In last few years the price of commercial real estate has increased manifold, primarily due to rapid economic growth and increase in commercial activity leading to high demand for commercial office space. Levy of service tax on renting of commercial property with effect from June 1, 2007 has further aggravated the situation.
The service tax has been levied on all forms of leasing and licensing of immovable property for furtherance of business and commerce, including factories, office buildings, warehouses, etc.
This levy has been challenged by the trade/industry circles on various grounds. The most important issue that has been raised is about the authority of the Union government to levy tax on rentals. This is because service tax is a Union subject, whereas tax on land and building is a State domain. It is further being argued by many that renting of immovable property does not involve any element of service.
Recently, in a writ petition filed before the Madras High Court, an interim injunction was granted by the court restraining the government from collecting service tax on rent of commercial space. Though the injunction would apply only to the petitioner, the final decision in this regard is awaited with anticipation.
While the levy itself is a subject of contention, the applicability of service tax on lease agreements signed prior to date of introduction of this levy is also not free from doubt. It can be argued that in the case of renting, the taxable event would be the date when the service provider parts with the property in favour of the tenant.
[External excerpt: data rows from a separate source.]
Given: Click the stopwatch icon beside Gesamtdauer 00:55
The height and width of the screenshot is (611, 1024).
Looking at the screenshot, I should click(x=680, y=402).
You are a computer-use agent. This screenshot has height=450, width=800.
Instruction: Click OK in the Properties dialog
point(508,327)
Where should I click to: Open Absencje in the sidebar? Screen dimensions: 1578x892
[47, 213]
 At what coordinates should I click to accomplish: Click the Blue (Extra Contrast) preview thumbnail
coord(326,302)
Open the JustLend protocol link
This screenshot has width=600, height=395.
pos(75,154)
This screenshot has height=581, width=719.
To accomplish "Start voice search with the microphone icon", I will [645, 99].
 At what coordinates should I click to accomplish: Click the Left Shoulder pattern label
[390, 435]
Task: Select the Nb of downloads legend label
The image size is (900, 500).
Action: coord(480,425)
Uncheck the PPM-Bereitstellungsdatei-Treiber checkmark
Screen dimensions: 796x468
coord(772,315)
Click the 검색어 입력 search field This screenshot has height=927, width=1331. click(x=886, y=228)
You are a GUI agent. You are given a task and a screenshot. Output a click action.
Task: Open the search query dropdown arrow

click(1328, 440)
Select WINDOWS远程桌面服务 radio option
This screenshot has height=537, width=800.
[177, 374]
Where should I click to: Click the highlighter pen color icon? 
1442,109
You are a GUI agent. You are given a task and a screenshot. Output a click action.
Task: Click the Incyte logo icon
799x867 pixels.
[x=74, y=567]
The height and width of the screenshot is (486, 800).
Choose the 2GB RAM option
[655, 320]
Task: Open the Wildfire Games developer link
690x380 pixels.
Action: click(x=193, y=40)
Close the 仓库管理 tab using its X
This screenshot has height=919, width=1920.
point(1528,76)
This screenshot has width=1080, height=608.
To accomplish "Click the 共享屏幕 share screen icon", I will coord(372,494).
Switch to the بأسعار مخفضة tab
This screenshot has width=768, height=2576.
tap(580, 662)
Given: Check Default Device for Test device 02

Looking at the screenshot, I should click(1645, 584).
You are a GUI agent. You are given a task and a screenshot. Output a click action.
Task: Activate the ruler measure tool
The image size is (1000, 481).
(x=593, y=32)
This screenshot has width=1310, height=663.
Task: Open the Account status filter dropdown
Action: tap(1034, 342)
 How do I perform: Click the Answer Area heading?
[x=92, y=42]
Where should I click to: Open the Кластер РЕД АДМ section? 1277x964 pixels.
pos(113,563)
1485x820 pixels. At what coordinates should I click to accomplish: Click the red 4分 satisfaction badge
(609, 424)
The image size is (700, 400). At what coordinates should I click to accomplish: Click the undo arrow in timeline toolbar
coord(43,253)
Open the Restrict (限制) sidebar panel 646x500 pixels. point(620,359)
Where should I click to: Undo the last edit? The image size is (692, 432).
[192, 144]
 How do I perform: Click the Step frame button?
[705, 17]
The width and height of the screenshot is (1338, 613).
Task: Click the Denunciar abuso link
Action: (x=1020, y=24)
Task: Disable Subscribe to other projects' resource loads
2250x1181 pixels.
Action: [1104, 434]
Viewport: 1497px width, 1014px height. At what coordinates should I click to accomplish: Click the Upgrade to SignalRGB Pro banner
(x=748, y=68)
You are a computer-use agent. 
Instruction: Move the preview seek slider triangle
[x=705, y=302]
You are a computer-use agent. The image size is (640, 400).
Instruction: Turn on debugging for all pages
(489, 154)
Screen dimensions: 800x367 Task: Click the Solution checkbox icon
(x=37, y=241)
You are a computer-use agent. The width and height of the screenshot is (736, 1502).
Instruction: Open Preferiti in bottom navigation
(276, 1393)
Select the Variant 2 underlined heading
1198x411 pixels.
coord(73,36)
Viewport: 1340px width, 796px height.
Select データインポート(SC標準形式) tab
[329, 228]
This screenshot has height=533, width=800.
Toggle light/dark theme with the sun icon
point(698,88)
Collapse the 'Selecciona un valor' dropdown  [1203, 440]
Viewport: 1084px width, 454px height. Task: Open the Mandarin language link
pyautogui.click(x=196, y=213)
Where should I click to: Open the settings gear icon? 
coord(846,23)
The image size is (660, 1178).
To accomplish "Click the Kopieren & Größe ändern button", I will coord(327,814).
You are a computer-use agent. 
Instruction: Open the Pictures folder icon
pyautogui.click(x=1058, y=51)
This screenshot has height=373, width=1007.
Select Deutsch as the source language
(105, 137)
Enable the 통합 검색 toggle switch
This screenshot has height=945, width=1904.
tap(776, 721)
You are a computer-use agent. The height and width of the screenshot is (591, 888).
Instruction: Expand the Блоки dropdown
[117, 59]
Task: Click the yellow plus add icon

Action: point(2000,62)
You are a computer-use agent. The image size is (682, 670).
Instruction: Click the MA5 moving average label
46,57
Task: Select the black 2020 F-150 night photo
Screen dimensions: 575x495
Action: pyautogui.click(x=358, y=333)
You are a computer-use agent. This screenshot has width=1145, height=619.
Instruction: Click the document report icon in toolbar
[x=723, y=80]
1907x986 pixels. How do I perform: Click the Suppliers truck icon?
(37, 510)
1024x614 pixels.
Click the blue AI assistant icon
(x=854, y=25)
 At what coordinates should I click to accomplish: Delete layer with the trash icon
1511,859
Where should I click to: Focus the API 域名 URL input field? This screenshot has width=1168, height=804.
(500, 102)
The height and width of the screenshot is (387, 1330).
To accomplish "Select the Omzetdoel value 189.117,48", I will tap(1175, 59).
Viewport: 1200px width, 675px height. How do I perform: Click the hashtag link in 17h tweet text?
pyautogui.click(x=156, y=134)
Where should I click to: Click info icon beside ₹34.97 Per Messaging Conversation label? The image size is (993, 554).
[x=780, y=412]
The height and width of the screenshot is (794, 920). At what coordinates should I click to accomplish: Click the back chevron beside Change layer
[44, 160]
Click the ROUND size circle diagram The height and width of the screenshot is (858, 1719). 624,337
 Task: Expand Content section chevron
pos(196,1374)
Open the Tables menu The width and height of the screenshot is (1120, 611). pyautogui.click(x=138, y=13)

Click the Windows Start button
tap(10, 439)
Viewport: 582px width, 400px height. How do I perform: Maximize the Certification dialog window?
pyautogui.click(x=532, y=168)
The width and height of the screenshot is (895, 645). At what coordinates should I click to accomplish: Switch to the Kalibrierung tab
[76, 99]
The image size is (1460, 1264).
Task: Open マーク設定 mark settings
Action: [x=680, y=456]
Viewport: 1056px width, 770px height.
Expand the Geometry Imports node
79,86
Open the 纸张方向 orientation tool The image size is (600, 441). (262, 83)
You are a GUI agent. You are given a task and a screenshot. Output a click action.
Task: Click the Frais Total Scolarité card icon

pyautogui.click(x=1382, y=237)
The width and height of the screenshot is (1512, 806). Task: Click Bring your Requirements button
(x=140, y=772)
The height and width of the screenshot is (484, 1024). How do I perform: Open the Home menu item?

Accordingly, it can be argued that such existing lease transactions should not attract service tax.
This view also draws support from a CBEC circular issued in relation to Banking and other Financial Services. It was clarified that lease or hire purchase agreements entered prior to the date of introduction of the levy would not be charged to tax, so long as the property/ goods have also been received by the lessee before the introduction of the levy. Further, in a recent tribunal judgment in relation to applicability of service tax on hire-purchase agreements, it has been held that the higher rate of service tax would not be applicable for the contracts executed prior to hike in the rate of tax.
However, the revenue authorities are likely to take a view that renting is a continuous service and, therefore,
rentals received after the date of introduction of this levy would be subject to service tax. This could result in litigation between the taxpayers and the revenue authorities. Since it is not uncommon to have long-term lease contracts, an appropriate clarification on the issue would help the taxpayers.
While the impact of this levy is being felt by various sections of trade and industry, the levy is having significant impact on retail sector. Its so because retailers are not able to claim any credit of the service tax paid on rentals in the absence of any service tax or excise duty liability on their output.
Given these controversies and issues, it is interesting to wait and watch the outcome of the decision of the Madras High Court on this issue. If the court rules in favour of taxpayers, it will be received with a sigh of relief. However, if that is not the case, taxpayers will have no choice but to look forward to the Goods and Services Tax (GST) regime, which would probably allow seamless flow of tax credits between goods and services and mitigate the tax cost.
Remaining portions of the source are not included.